Task brief: When you copy the listing, reproduce each line as it appears and omit every image.

Extracted records:
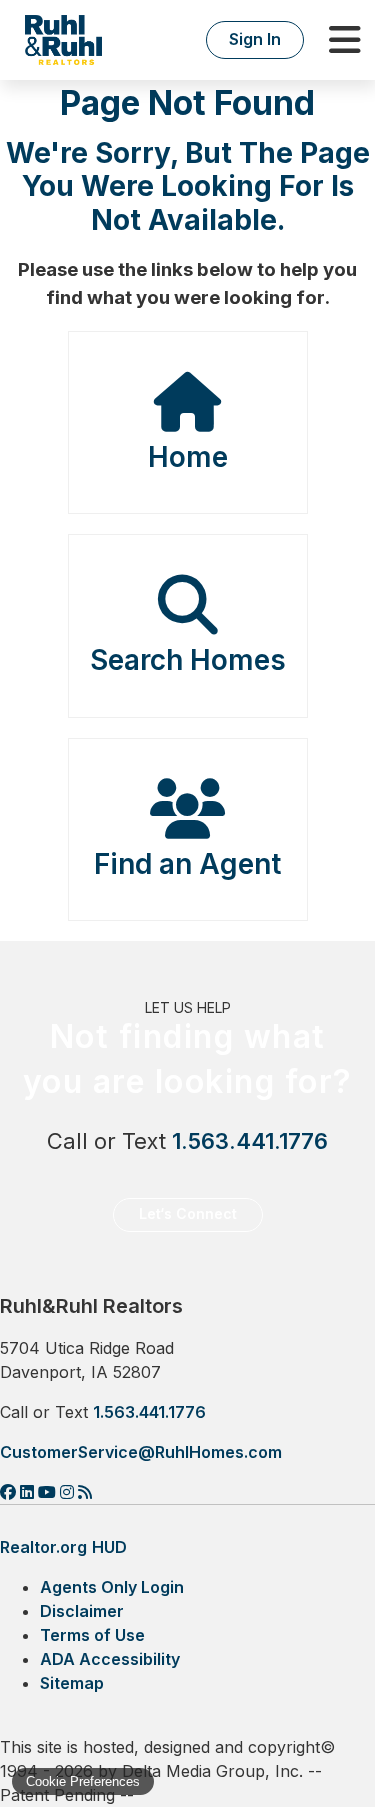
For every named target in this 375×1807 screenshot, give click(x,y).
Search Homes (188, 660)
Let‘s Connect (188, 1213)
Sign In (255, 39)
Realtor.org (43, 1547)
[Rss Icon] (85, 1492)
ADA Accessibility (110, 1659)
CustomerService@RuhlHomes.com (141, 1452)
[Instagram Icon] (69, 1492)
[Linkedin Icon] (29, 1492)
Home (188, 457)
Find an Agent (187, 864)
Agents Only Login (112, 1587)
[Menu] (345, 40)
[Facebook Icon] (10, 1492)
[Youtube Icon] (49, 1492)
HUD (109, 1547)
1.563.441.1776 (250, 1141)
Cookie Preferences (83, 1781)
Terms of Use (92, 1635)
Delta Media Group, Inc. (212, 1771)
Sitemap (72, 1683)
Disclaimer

Finished exercise:
For every named target in this 375×1807 screenshot, give click(x,y).
Search Homes (188, 660)
Let‘s Connect (188, 1213)
Sign In (255, 39)
Realtor.org (43, 1547)
[Rss Icon] (85, 1492)
ADA Accessibility (110, 1659)
CustomerService@RuhlHomes.com (141, 1452)
[Instagram Icon] (69, 1492)
[Linkedin Icon] (29, 1492)
Home (188, 457)
Find an Agent (187, 864)
Agents Only Login (112, 1587)
[Menu] (345, 40)
[Facebook Icon] (10, 1492)
[Youtube Icon] (49, 1492)
HUD (109, 1547)
1.563.441.1776 (250, 1141)
Cookie Preferences (83, 1781)
Terms of Use (92, 1635)
Delta Media Group, Inc. (212, 1771)
Sitemap (72, 1683)
Disclaimer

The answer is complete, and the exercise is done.